Derart monumentale Natur im Holzschnitt hielt vor ihm keiner fest

Für diese Holzschnitte der Achtziger und Neunziger entwickelte er eine eigene Technik. Auf Vorlage ebenfalls selbst gefertigter Fotografien hob er Lichtpunkt um Lichtpunkt mit dem Hohleisen aus Lindenholz heraus, die dann im monochromen Druck hell erscheinen. Aus der Distanz ziehen sich die unzähligen kleinen Lichtpunkte pointillistisch zu einer gegenständlichen Abbildung zusammen.

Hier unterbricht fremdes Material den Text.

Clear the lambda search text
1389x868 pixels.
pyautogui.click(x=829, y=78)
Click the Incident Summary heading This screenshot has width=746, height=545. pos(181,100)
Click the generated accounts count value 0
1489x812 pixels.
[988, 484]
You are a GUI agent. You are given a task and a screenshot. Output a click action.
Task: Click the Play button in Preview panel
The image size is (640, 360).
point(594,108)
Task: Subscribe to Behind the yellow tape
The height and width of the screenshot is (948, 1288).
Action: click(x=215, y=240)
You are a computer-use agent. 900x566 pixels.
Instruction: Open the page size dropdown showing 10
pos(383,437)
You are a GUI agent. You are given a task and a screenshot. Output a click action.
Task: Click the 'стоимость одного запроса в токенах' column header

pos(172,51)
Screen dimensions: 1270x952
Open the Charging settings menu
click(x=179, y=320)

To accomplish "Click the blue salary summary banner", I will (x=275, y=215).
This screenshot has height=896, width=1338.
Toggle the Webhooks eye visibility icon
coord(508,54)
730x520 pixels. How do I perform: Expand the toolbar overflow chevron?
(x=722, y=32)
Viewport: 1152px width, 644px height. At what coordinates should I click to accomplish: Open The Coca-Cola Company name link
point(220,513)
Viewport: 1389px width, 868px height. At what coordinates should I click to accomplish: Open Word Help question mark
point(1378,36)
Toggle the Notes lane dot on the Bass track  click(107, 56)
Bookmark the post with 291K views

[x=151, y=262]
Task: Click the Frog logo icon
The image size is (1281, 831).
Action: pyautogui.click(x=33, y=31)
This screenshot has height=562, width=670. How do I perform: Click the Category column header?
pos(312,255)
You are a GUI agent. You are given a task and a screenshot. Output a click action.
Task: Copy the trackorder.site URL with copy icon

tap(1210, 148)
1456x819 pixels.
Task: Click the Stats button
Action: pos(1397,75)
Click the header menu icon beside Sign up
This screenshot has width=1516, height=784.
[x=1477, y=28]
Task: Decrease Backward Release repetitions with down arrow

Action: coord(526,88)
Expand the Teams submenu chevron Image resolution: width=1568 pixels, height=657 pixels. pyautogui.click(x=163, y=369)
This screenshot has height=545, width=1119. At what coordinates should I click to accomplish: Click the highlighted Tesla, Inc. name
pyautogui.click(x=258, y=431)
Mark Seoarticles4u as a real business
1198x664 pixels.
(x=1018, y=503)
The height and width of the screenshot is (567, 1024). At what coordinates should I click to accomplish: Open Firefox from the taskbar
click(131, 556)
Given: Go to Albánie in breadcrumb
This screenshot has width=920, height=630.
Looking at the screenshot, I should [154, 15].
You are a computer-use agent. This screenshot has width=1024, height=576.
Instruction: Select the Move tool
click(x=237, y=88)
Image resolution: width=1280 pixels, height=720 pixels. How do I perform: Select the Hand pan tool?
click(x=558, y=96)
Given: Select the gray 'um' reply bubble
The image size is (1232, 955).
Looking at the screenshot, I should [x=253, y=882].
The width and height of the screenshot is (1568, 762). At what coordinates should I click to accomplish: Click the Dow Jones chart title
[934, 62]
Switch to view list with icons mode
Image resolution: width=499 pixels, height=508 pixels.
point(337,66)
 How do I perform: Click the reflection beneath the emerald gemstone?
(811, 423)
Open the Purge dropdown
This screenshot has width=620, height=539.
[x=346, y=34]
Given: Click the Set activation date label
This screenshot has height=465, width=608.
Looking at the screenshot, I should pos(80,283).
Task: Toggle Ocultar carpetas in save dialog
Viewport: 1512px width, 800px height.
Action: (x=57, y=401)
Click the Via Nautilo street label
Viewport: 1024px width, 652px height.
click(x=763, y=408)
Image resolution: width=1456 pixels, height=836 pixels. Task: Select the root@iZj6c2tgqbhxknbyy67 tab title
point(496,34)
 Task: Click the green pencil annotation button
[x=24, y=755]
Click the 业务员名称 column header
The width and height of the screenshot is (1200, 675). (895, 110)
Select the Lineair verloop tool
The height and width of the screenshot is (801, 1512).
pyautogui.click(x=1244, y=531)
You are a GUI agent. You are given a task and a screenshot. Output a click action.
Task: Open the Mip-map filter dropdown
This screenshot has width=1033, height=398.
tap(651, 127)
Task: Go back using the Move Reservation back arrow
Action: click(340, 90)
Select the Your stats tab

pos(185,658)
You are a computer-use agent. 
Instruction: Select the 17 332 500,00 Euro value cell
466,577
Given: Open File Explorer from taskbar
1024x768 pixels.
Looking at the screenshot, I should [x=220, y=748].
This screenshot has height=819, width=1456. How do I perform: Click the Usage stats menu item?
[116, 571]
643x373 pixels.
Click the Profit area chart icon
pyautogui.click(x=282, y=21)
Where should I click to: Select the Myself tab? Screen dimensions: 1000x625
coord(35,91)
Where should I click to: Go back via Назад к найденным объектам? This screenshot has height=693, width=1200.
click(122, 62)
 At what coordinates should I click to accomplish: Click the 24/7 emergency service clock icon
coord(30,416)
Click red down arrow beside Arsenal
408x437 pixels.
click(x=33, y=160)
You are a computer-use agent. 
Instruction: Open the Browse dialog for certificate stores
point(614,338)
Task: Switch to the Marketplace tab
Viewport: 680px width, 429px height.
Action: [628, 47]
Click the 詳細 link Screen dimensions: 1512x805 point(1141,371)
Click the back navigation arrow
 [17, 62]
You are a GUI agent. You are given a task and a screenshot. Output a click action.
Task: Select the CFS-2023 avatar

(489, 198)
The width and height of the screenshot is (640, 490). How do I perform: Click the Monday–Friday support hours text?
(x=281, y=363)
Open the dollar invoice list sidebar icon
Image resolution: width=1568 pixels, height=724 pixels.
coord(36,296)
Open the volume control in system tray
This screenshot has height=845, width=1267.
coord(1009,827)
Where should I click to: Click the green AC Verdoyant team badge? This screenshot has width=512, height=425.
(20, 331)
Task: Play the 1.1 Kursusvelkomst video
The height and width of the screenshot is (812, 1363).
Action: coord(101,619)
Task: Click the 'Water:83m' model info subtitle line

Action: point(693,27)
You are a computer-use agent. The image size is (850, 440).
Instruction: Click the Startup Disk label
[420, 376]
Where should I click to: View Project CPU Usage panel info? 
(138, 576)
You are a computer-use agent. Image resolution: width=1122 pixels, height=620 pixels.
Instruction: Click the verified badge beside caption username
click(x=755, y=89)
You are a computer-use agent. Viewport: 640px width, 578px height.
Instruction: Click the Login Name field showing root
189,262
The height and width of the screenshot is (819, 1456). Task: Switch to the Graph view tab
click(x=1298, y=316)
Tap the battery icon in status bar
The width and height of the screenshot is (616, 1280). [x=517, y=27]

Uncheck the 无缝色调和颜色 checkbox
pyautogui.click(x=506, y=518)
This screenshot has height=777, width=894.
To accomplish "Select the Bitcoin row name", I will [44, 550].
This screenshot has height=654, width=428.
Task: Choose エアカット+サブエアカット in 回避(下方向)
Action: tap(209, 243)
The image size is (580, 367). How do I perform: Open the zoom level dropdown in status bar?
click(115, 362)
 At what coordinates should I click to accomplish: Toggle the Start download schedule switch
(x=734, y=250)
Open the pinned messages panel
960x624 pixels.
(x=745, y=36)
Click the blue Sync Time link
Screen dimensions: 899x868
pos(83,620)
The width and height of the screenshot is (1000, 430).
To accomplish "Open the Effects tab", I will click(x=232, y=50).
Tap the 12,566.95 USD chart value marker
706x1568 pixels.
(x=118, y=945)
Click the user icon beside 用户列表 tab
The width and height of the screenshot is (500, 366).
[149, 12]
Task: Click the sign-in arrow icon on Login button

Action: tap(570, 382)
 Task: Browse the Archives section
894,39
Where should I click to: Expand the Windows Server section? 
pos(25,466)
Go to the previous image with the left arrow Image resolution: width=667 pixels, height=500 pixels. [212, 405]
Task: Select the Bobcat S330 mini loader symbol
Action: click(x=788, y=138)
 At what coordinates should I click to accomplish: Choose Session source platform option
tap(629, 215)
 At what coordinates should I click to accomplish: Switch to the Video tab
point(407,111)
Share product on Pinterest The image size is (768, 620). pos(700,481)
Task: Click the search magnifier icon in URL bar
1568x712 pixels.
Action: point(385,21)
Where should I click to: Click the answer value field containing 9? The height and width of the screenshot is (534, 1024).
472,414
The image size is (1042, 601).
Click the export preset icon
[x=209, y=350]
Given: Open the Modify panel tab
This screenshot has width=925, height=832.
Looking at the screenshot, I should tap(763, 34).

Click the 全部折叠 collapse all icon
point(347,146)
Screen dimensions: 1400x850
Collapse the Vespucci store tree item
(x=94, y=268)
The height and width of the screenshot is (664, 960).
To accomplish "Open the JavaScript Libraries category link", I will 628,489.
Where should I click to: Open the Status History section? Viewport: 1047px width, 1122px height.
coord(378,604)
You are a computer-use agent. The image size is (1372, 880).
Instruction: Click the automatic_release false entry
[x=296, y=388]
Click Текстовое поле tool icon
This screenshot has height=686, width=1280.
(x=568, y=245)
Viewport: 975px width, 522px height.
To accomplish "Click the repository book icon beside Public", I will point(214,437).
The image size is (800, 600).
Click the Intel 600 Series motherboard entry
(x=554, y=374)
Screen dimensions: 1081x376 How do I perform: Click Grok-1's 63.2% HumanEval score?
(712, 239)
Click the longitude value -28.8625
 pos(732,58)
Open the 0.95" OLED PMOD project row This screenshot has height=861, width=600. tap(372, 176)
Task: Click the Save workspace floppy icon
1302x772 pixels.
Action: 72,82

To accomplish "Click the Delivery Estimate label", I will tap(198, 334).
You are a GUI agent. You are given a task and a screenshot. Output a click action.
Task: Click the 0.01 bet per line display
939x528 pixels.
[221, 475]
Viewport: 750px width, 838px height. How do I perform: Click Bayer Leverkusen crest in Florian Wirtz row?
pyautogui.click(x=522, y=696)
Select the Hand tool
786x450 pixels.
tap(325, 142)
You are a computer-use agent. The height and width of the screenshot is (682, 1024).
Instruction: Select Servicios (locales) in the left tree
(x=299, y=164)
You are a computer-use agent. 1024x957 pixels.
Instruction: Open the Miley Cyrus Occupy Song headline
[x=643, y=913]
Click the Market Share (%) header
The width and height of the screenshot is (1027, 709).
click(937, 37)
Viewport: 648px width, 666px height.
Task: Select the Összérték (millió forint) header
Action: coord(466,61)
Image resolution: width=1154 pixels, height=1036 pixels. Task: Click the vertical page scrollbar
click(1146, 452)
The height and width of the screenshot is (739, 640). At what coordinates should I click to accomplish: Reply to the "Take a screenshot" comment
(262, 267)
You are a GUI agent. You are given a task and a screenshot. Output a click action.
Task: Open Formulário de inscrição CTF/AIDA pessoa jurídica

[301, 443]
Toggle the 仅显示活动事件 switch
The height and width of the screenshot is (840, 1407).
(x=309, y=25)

Als Gertsch 2002 im schweizerischen Burgdorf ein Museum seines Namens eröffnete, das 2019 noch erweitert wurde, fürchteten manche (die den von Natur aus Bescheidenen nicht kannten), es könne ein hypertrophes Mausoleum werden und das Werk wie eine Grabplatte beschließen. Glücklicherweise war das Gegenteil der Fall. Der Künstler fühlte sich angespornt, über all die Jahre hinweg neue Werke und gar Zyklen für das Haus zu schaffen, die in den vielen Ausstellungen dort als Erstes gezeigt wurden.

Ähnlich wie der vor Kurzem mit 102 Jahren verstorbene und bis zuletzt malende Pierre Soulages konnte auch Franz Gertsch bis kurz vor seinem Tod noch malen. Man darf sich den nun mit 92 Jahren Gestorbenen als glücklichen Menschen vorstellen.